Page MenuHomePhabricator

Space before colon in French is wrapped in mw:Placeholder wrapper
Closed, ResolvedPublic

Description

Go to https://rest.wikimedia.org/fr.wikipedia.org/v1/page/html/Anne_Delb%C3%A9e , search for " :" (space colon) and inspect. Observe that the space is wrapped in a span and converted to an nbsp: <span id="mwXX" typeof="mw:Placeholder">&nbsp;</span> (you probably won't see &nbsp; in the DOM inspector, but $0.textContent.charCodeAt(0) returns 160 instead of 32). These spans get alienated in VE, because they don't have a useful type, which makes for a very strange editing experience. This also breaks our whitespace detection for link text, see T92896.

mw:Placeholder is very unhelpful. Ideally I would prefer that these spaces just be plain text, but for round-trip reasons I understand that's unlikely to work and using an mw:Entity wrapper is probably more realistic. With an mw:Entity wrapper we'd still have to work around this issue in the link text whitespace code in VE, but at least these spaces wouldn't be alienated any more.

Event Timeline

Catrope raised the priority of this task from to Needs Triage.
Catrope updated the task description. (Show Details)
Catrope added projects: Parsoid, Parsoid-DOM.
Catrope subscribed.

Ah, the weird displayHack markup .. (https://github.com/wikimedia/parsoid/blob/master/lib/pegTokenizer.pegjs.txt#L1914-L1921) .. I remember being baffled when I saw it there, but I suspect this exists specifically for frwiki. We could probably replace that with a &nbsp; to get the same effect. Will investigate that.

ssastry set Security to None.
ssastry moved this task from Needs Triage to In Progress on the Parsoid board.

I just tried using normal whitespaces and (besides a few changing selser blacklist results) everything seems to work OK. There's even one test for T71950 that now passes.
Changing the mw:Placeholder to mw:Entity should also work, but it triggers a lot of false failing tests due to differences in whitespace, which we don't normalize out yet.

Plain whitespace breaks rendering expectations -- whitespace is required in the rendering, as far as I understand. An issue for frwiki, for ex.

Change 205838 had a related patch set uploaded (by Marcoil):
WIP: T94509: Use mw:Entity for nbsp before colon

https://gerrit.wikimedia.org/r/205838

On IRC discussions, it was argued that mw:Entity wasn't the best typeof to use in this case. A fer other possibilities were discussed, including:

  • Create a new typeof like mw:DisplayHack, mw:SpaceBeforeColon, etc.
  • Add a new typeof to an exiting one, i.e. typeof="mw:Placeholder mw:DisplayHack".
  • Just have VE not treat this case as a mw:Placeholder and allow the user to delete them.

Any preference?

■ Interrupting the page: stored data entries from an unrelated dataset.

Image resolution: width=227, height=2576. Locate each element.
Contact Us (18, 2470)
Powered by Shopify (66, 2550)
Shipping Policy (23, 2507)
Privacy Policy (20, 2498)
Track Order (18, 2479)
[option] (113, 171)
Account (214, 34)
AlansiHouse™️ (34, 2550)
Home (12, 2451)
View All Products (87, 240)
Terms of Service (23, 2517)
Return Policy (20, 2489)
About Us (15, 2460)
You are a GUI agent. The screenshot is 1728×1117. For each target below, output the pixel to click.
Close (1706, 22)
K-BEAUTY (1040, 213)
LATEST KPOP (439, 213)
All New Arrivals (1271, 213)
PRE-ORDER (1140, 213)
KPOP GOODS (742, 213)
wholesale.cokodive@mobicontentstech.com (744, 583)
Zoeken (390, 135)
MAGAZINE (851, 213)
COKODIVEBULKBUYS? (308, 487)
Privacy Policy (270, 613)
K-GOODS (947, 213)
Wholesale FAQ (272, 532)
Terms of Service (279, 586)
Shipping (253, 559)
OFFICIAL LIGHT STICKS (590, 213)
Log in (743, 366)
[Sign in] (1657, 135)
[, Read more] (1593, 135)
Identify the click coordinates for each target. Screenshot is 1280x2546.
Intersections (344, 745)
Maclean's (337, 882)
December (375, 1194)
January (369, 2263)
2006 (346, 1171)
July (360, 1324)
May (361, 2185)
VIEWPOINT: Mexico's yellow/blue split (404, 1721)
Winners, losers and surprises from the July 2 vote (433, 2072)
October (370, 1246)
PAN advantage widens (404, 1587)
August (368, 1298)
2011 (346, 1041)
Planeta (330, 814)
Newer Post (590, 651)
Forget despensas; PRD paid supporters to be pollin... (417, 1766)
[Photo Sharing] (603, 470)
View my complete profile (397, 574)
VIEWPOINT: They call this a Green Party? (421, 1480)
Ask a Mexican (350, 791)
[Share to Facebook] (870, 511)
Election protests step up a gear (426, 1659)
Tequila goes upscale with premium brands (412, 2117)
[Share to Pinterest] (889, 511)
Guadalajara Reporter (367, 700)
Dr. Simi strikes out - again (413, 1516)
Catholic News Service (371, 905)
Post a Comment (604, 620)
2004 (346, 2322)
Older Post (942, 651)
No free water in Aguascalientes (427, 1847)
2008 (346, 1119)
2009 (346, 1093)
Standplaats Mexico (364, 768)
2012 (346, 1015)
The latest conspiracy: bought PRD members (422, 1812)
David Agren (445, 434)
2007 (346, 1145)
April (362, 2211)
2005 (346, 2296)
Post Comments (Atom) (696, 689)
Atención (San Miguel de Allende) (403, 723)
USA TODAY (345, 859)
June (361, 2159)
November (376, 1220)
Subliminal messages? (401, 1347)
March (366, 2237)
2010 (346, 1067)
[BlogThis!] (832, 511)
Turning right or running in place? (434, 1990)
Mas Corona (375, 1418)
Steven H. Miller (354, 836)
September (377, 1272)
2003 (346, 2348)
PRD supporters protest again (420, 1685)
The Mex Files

Any other possibilities?

Apr 27 10:38:13 <gwicke>        the behavior we want is basically what mw:Placeholder provides, with no way to edit inside, but the option of deleting / replacing the content while removing mw:Placeholder as well
Apr 27 10:40:23 <edsanders>     subbu, isn't it just the reason he gives on the bug? Placeholders are alienated and so the editing experience is weird
Apr 27 10:44:52 <gwicke>        edsanders: and you plan to not alienate the new type & allow editing the wrapped space?
Apr 27 10:45:15 <edsanders>     I plan to ask RoanKattouw_away what his plan was
Apr 27 10:45:37 <edsanders>     but that sounds sensible
Apr 27 10:50:45 <gwicke>        I don't think that would make sense from a Parsoid perspective
Apr 27 10:52:08 <gwicke>        you don't want to send back random content marked as 'mw:Nbsp' or the like
Apr 27 11:32:34 <James_F>       gwicke: But it wouldn't be.
Apr 27 11:32:58 <James_F>       gwicke: If the user deletes it and replaces it with something else, it'll be plain unannotated content.

See IRC discussion above. I think the plan is for us to add a new typeof, and on their end, VE will make sure they will handle it properly (including removing the annotation on edits so as not send back arbitrary content with the new typeof). I think what we need to figure out is if VE guarantees that if Parsoid receives a mw:<new-type-of> on a node, then that node only wraps a space.

Via IRC: confirmation that we can proceed with a special type for this and always serialize it to a space without examining contents.

<subbu> On the Parsoid end, the plan is that we'll serialize that special type to a space.
<RoanKattouw> Sounds sensible to me
<RoanKattouw> We are already able to do this for mw:Entity AIUI

What's the special type for it? mw:DisplaySpace?

Change 205838 merged by jenkins-bot:
T94509: Add mw:DisplaySpace to typeof for nbsp before colon

https://gerrit.wikimedia.org/r/205838

ssastry removed a project: Patch-For-Review.
ssastry removed a subscriber: gerritbot.